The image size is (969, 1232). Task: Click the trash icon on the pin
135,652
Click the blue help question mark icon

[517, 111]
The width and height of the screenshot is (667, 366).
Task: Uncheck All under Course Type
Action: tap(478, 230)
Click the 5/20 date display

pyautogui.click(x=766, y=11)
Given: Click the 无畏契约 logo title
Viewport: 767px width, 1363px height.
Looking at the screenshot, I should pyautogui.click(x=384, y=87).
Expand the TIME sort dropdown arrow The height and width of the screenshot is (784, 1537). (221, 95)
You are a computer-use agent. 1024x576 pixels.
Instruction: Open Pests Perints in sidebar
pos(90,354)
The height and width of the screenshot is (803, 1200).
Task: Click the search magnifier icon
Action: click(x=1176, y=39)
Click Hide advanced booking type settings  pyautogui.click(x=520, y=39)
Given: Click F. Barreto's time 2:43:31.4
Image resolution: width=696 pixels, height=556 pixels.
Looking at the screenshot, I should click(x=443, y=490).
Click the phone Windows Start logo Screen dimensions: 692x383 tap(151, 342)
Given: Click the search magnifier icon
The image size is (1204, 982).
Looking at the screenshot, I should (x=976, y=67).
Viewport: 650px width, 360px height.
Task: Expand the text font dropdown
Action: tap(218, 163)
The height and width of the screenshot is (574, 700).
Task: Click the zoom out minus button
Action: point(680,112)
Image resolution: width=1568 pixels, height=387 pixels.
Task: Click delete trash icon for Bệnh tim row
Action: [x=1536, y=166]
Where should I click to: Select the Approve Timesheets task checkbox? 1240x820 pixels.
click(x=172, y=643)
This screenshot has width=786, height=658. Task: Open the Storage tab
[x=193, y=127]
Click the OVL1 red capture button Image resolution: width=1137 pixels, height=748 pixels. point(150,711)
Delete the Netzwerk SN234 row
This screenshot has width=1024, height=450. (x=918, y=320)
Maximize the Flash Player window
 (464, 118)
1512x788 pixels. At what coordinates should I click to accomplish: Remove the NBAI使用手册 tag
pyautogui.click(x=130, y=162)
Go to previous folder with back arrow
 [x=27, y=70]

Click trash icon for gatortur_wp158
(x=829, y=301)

════════════════════

- **TRY IT**
Copy out every line from the data above in which the word "Given" occurs.

- **OUTPUT**
Given: Click the 无畏契约 logo title
Given: Click F. Barreto's time 2:43:31.4
Given: Click the search magnifier icon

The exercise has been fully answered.